Extract to read:

Turkish gov’t detains more than 70 women over alleged financial support for jailed Gülen followers

The Turkish government detained more than 70 women on Wednesday evening in five Turkish provinces as part of a Balıkesir-based investigation targeting alleged members of the Gülen movement.

According to a report by the Kronos online news outlet, 600 police officers took part in operations led by Balıkesir Police Chief Cengiz Zeybek and conducted raids on 63 locations in İzmir, Manisa, Uşak, Denizli and Balıkesir provinces. Police detained more than 70 women over alleged links to the Gülen movement during the raids.

The detained women are accused of providing financial assistance to the families of people who have been jailed or fled the persecution of the Turkish government over their suspected links to the movement. The women are also accused of having frequently visited families of the victims of the Turkish government led by autocratic President Recep Tayyip Erdoğan, which has conducted a massive post-coup witch hunt against alleged members of the Gülen movement.

Work instructions:
• 1. Do these statements agree with the report on the detained women? Answer yes or no for each, and quote the words that decide it. (a) The raids took place in five provinces. (b) The operations were led by the İzmir police chief. (c) The women were detained on a Monday.
• 2. Can you write out everything in the report on the detained women from "The detained women" down to "against alleged members of the Gülen movement."?
• 3. Continue the report on the detained women from the point where it stops.
The data that comes next is separate from the report on the detained women.

Provided material:
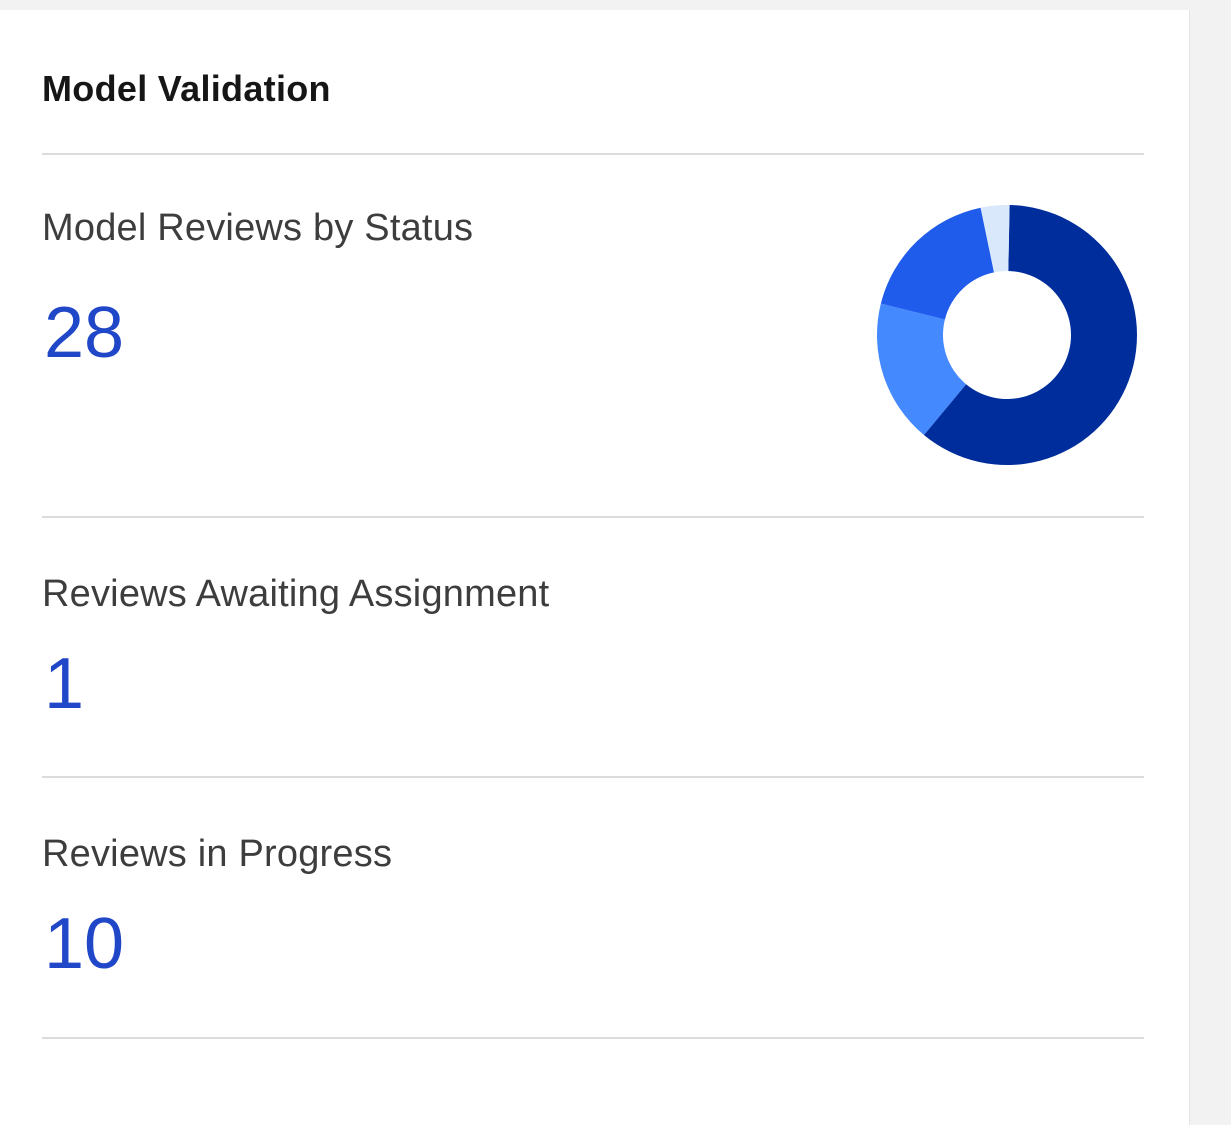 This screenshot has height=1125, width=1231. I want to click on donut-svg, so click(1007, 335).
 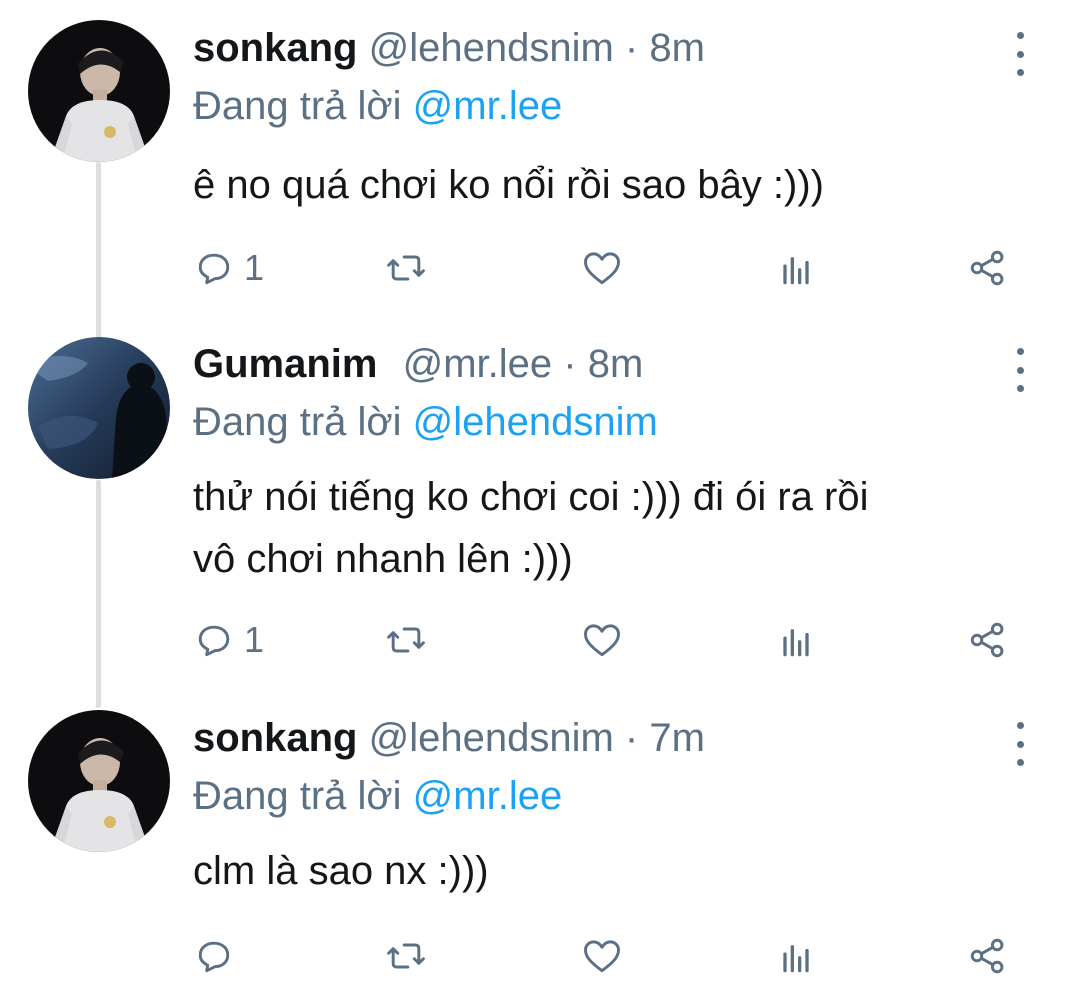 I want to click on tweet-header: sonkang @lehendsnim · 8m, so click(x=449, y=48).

Expected outputs:
• 1.
(a) Yes: "in five Turkish provinces"
(b) No: "led by Balıkesir Police Chief Cengiz Zeybek"
(c) No: "on Wednesday evening"

• 2.
The detained women are accused of providing financial assistance to the families of people who have been jailed or fled the persecution of the Turkish government over their suspected links to the movement. The women are also accused of having frequently visited families of the victims of the Turkish government led by autocratic President Recep Tayyip Erdoğan, which has conducted a massive post-coup witch hunt against alleged members of the Gülen movement.

• 3.
On Tuesday at least 13 women were also detained by police over their suspected ties to the movement in a Karaman-based investigation. According to reports in the Turkish media, the Karaman Chief Public Prosecutor’s Office on March 22 issued detention warrants for 18 women due to their participation in Gülen movement activities. Police carried out operations in 11 provinces and have detained 13 of them so far, according to media reports on Tuesday. Out of the 13 detained, five were later released on judicial probation.

Women who have been jailed in an unprecedented crackdown have been subjected to torture and ill treatment in detention centers and prisons as part of the government’s systematic campaign of intimidation and persecution of critics and opponents, a report titled “Jailing Women In Turkey: Systematic Campaign of Persecution and Fear released in April 2017 by SCF revealed.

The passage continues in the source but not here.